(Collected data entries)
--

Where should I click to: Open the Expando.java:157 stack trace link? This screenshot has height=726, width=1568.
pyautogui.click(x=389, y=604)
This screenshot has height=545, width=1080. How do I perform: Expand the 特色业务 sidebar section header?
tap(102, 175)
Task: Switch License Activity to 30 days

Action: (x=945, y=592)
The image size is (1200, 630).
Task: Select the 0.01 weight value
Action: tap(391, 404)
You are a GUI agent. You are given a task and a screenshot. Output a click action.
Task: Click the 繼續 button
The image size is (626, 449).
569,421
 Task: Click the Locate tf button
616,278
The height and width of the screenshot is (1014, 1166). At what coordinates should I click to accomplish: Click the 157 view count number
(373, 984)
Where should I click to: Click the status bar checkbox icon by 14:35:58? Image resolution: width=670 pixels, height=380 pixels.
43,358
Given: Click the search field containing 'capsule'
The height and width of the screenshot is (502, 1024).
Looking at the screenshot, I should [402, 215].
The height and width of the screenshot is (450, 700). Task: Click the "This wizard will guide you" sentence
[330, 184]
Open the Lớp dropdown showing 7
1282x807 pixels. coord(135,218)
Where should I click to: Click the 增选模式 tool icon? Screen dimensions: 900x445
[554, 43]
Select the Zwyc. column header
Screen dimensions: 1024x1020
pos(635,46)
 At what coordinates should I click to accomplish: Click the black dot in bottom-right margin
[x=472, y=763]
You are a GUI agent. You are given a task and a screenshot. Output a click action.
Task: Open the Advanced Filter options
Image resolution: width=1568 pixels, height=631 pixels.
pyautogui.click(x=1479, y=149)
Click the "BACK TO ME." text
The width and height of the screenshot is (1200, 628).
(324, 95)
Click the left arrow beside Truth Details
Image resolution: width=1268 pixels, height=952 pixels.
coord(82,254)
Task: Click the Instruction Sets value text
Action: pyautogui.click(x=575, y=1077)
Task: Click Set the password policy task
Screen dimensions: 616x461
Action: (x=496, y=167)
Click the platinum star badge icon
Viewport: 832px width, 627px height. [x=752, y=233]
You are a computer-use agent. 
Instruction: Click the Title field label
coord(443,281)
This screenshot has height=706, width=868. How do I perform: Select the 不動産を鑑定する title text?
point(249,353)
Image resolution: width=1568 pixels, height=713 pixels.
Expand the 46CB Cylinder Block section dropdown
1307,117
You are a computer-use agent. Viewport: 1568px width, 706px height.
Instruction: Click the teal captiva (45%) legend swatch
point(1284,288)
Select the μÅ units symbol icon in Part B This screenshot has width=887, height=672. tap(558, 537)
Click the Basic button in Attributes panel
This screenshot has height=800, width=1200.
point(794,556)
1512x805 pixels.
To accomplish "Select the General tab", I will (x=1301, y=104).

--

▶ TO DO: Scan the records for the string "agent" and report each line where it occurs.

▶ RESPONSE BELOW:
You are a GUI agent. You are given a task and a screenshot. Output a click action.
You are a GUI agent. You are given a task and a screenshot. Output a click action.
You are a computer-use agent. 
You are a computer-use agent. Viewport: 1568px width, 706px height.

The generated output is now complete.